Rumi membagi dua jenis pengetahuan, yakni pengetahuan batin dan pengetahuan duniawi. Pengetahuan batin dapat diperoleh setelah melalui realisasi spiritual (‘ilm-i-Tahqiq), ekspresi dari pengetahuan tentang keberadaan Kekal, atau Tuhan. Sebaliknya, pengetahuan duniawi dilihat Rumi sebagai penghambat di jalan menuju pengetahuan Ilahi.

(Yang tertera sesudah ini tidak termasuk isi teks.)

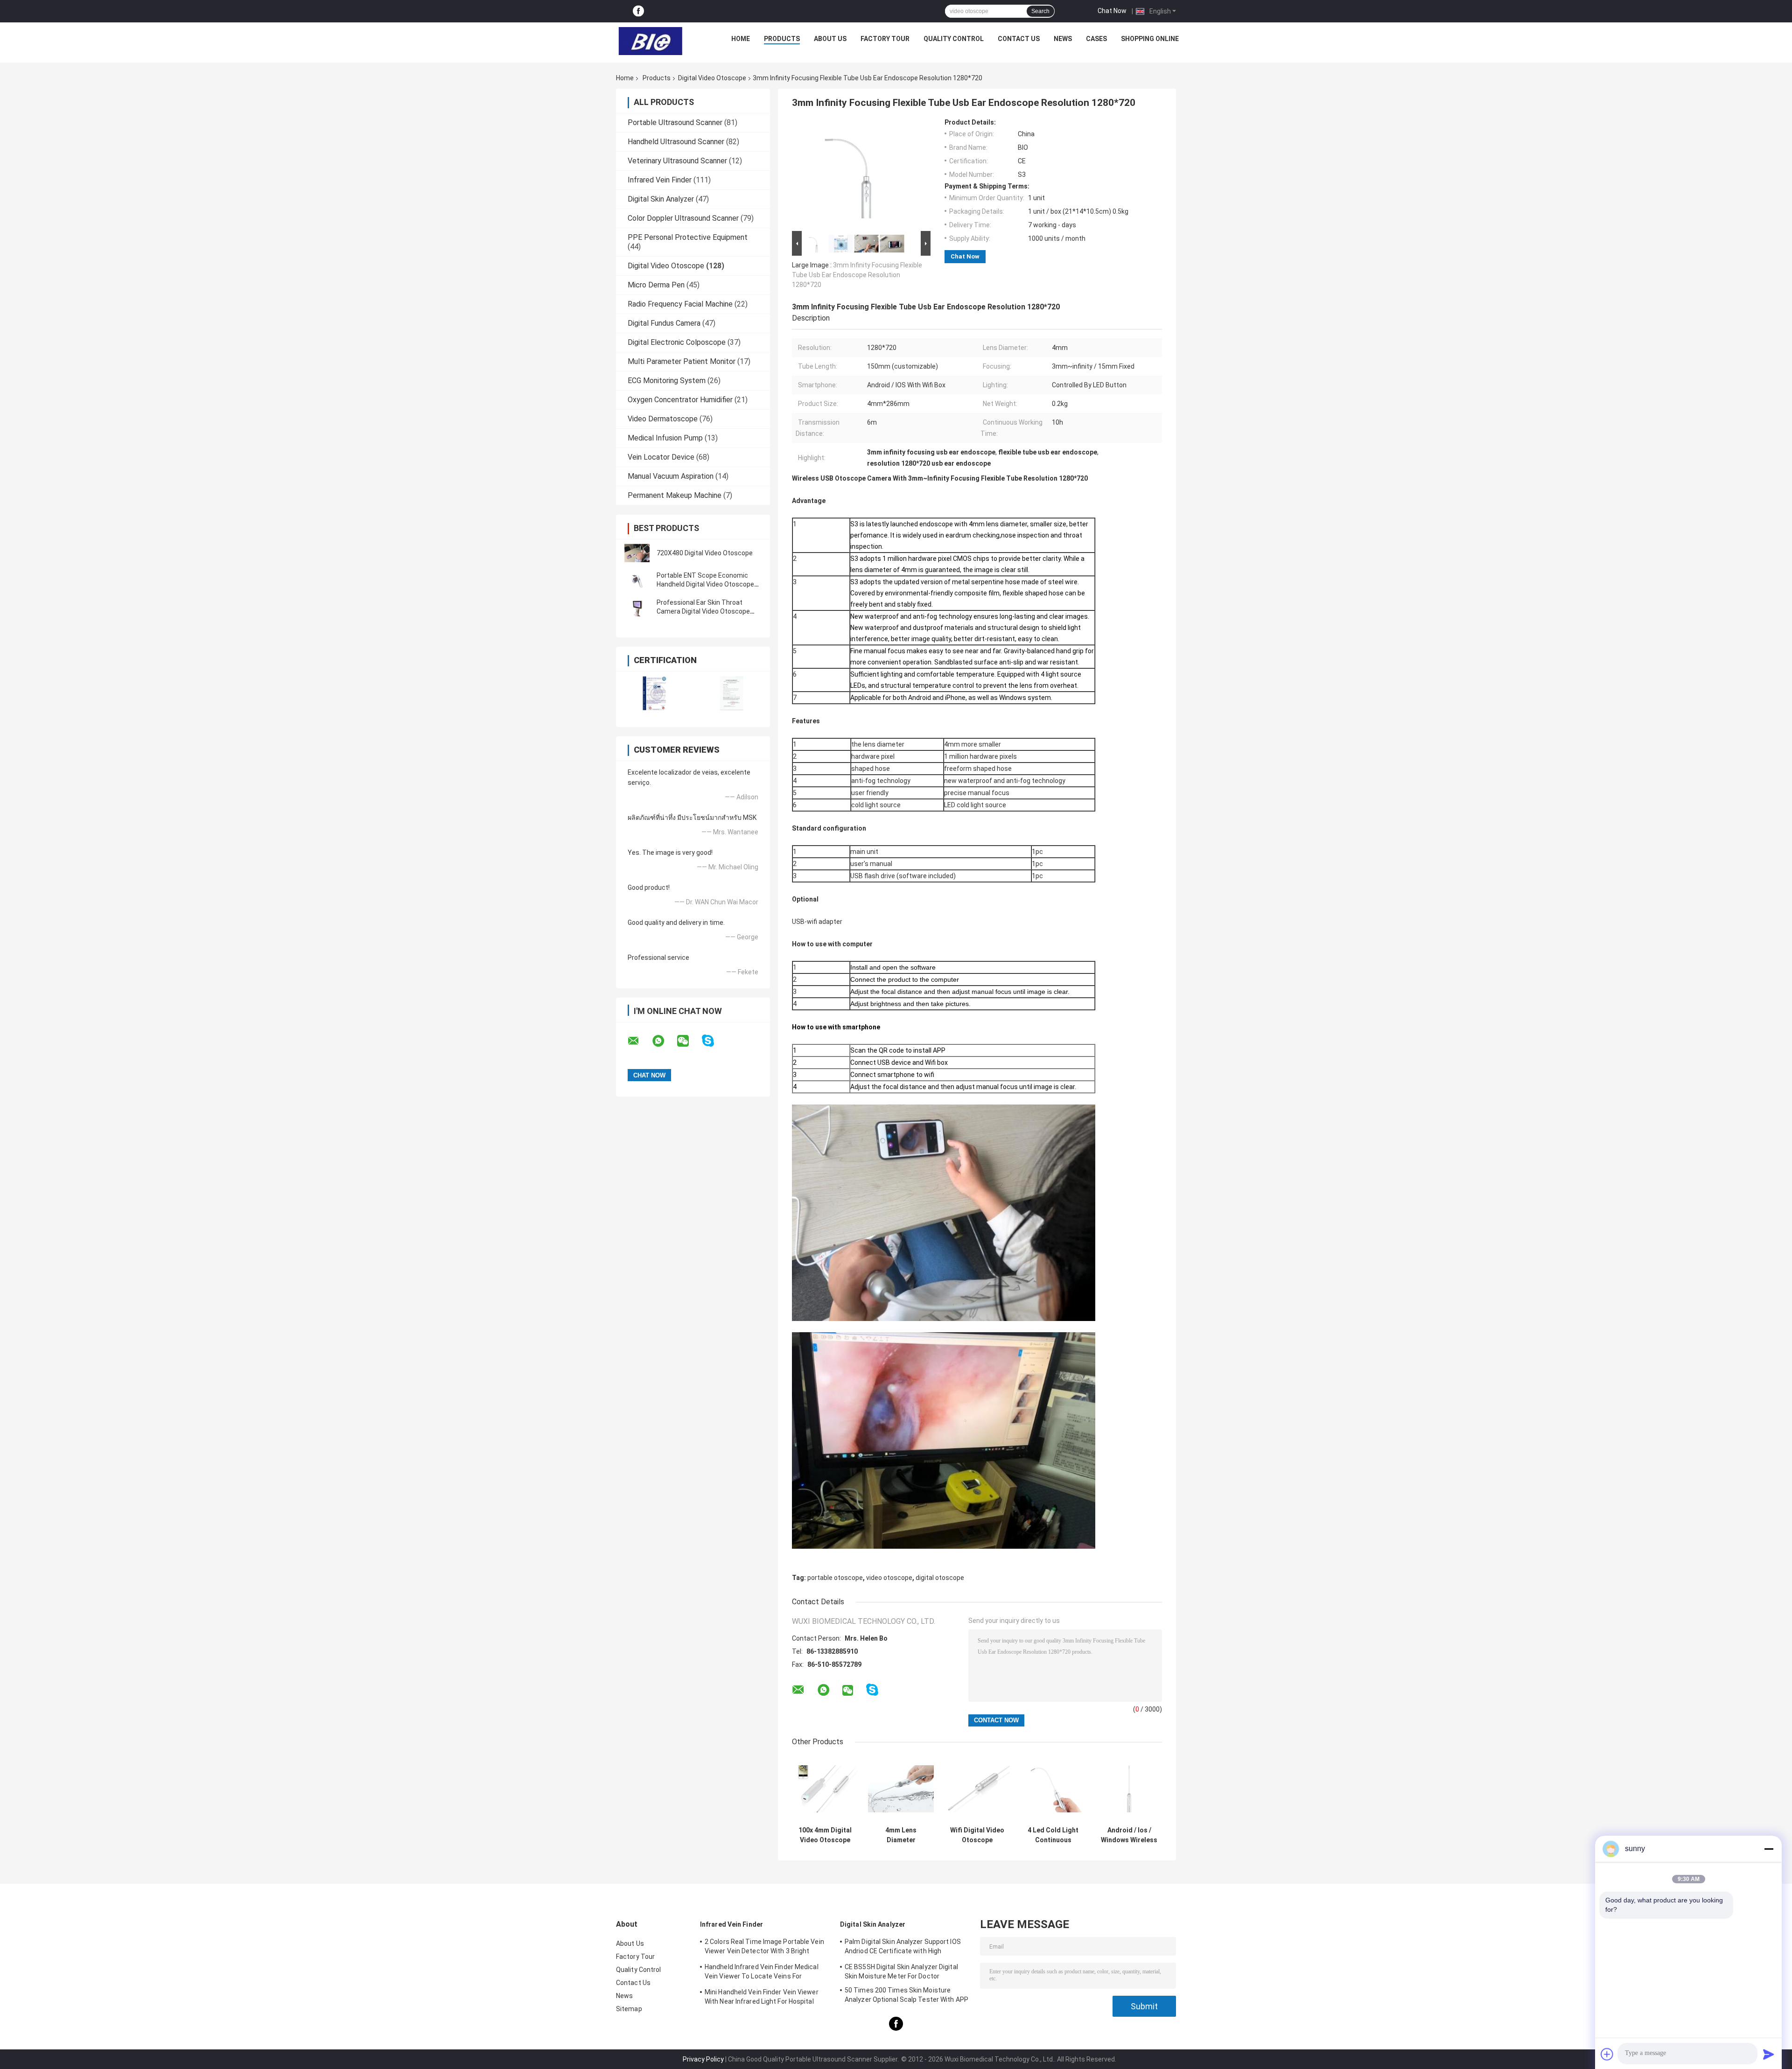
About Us (830, 38)
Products (782, 38)
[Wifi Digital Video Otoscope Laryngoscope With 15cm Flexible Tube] (977, 1789)
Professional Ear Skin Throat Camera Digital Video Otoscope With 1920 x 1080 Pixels (703, 611)
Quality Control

Untuk mencapai kepuasan spiritual, Rumi berfokus pada cara alternatif yaitu dengan belajar dan memahami (aktivitas berpengetahuan). Dan menurut Rumi, terdapat dua jenis pengetahuan (‘ilm) dari cara mendapatkannya yakni mutaqllid (‘ilm-i taqlidi) dan mutaqqiq.
Jenis pengetahuan yang pertama yaitu mutaqllid (orang yang meniru) adalah orang yang menyampaikan pengetahuan peniru (‘ilm-i taqlidi) yaitu pengetahuan orang lain. Ini merupakan pengetahuan yang diperoleh dari luar, pengetahuan yang dipelajari dari sumber-sumber referensi dan literatur. Pada pengetahuan ini, kita diperintah oleh kepintaran kita -kecerdasan tanpa iman, tidak ada kasih Allah, tidak ada pengekangan batin atau dosa karena tidak ada moralitas batin-. Oleh karenanya jenis pengetahuan ini disebut sebagai mutaqllid (orang yang meniru) karena pengetahuan ini didapatkan dengan diwariskan dari generasi ke generasi, seperti ilmu alam. Manusia yang hanya bergantung pada jenis pengetahuan ini tidak akan memahami makna batin dari bentuk di mana pengetahuan berasal.
Jenis pengetahuan kedua adalah mutaqqiq (orang yang menyadari Kebenaran), diperoleh dari dalam diri yang merupakan pengetahuan internal yang dilestarikan dalam diri manusia sejak Tuhan menciptakannya.
4. Insan Al Kamil (Perfect Human), konsep manusia sempurna dan pentingnya berusaha untuk menjadi makhluk ini; Khalifah di bumi -menjaga keharmonisan antara manusia, Tuhan, dan alam-.
Manusia memiliki peran penting dalam mengkomunikasikan pengetahuan Tuhan (prinsip Tauhid) ke seluruh dunia. Di sini, Rumi memandang bahwa terdapat dua jens manusia yaitu makhluk yang lebih rendah dan makhluk yang lebih tinggi.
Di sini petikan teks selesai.